Título Original: THE LOST CITY Dirección: Aaron y  Adam Nee Guion: Dana Fox, Oren Uziel, Adam y Aaron Nee. Historia: Seth Gordon Intérpretes:  Sandra Bullock, Channing Tatum, Daniel Radcliffe y Brad Pitt País: EE.UU. 2022 Duración:  120 minutos

En la serva y con tacones finos


La joven vecina de al lado -ese era el principal encanto de la Sandra Bullock de sus inicios-, ya ha cumplido 57 años. Pero ni se da por aludida ni parece dispuesta a renunciar a perpetuarse en personajes que mezclan la acción con la comedia romántica pese a que ha anunciado que, tras este filme, se dedicaría un tiempo al cuidado de sus hijos. Difícil de creer porque, de momento, la taquilla le da lo que tampoco le niegan algunas reseñas críticas definitivamente generosas en exceso. 
Hasta cuatro personas aparecen acreditadas como coguionistas en un libreto que no disimula su deuda con “Tras el corazón verde” (1983). Aquel filme, dirigido por Robert Zemeckis con guión de Diane Thomas, una parodia en clave menor de la pieza mayor de Steven Spielberg, “En busca del arca perdida”, señala el camino de esta “Ciudad perdida”. El filme de Zemeckis tuvo continuación en “La joya del Nilo”, menos feliz aunque la alta química que destilaban Michael Douglas y Kathleen Turner, dio lugar a una pieza inolvidable sobre el infierno del matrimonio titulada “La guerra de los Rose”.

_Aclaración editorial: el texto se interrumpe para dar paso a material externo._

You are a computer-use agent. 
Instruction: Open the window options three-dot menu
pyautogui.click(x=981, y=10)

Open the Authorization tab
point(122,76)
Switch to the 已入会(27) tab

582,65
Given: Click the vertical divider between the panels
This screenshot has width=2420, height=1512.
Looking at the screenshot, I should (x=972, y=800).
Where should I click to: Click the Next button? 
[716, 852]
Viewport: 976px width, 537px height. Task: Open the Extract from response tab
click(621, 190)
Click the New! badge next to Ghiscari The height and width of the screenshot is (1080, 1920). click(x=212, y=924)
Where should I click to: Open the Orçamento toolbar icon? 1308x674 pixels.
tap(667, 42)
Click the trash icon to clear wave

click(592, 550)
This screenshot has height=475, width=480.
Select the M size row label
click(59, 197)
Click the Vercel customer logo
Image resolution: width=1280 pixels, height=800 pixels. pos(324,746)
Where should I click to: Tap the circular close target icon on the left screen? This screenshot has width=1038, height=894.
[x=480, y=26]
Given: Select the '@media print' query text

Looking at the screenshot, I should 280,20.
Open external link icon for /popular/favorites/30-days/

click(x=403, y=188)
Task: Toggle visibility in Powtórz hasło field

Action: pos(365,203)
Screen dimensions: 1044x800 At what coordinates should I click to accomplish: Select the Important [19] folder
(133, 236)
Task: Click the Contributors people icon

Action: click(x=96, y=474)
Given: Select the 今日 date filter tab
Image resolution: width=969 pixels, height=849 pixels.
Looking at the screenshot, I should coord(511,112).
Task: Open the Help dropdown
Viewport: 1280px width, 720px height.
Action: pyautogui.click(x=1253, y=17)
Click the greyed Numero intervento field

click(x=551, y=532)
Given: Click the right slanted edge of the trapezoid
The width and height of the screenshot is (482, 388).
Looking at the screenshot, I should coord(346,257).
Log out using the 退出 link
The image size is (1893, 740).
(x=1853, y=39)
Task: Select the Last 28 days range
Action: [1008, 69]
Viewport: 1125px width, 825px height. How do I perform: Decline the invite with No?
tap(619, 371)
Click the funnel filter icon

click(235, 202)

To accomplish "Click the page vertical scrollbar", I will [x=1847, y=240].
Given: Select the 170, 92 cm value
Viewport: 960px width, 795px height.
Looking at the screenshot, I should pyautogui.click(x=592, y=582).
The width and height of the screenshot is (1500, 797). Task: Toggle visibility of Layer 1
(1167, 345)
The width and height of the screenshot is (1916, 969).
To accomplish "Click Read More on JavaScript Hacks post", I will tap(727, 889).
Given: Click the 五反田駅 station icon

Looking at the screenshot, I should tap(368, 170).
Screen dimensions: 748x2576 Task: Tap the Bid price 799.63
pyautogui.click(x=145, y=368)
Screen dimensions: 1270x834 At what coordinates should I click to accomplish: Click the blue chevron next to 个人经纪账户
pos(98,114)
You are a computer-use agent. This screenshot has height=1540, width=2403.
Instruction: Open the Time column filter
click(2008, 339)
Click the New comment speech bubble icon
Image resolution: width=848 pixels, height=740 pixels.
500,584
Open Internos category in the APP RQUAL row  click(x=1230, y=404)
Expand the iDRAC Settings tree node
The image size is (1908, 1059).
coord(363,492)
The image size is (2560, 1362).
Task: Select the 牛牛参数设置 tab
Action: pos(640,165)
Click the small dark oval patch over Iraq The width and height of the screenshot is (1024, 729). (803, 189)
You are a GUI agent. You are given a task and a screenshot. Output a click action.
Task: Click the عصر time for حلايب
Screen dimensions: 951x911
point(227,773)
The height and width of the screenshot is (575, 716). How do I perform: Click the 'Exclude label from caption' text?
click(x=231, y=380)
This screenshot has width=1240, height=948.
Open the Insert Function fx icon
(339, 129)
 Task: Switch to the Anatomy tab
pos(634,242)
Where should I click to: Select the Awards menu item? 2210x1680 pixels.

Esa tensión sexual Douglas-Turner se antoja como algo inalcanzable para Channing Tatum y Sandra Bullock. Especialmente por lo que respecta al primero. De hecho, los breves minutos del cameo de Brad Pitt mejoran poderosamente las expectativas de lo que aquí hay. Ni los directores ni los guionistas logran la brillantez y agilidad que el proyecto reclama. Si en el filme de Zemeckis, se explotaba el modelo  machirulo de Indiana Jones, cuatro décadas después, Bullock no encuentra los argumentos precisos ni el equilibrio deseado para sostener y reescribir esta parodia entre la bestia y la bella, entre la escritora inteligente y el bello bruto.
A esta “ciudad perdida” le sobran tacones y le falta selva y peligros. Sandra está muy sola; ni el villano “Harry” Radcliffe representa amenaza alguna, ni el mutis por el foro de Brad Pitt se ve reequilibrado por Tatum. En este panorama, quedan dos opciones. Dejarse llevar sin entusiasmo por las andanzas de lo que quiere hacer gracia pero no es gracioso o rememorar el hacer de Turner-Douglas y rescatar el cine divertido.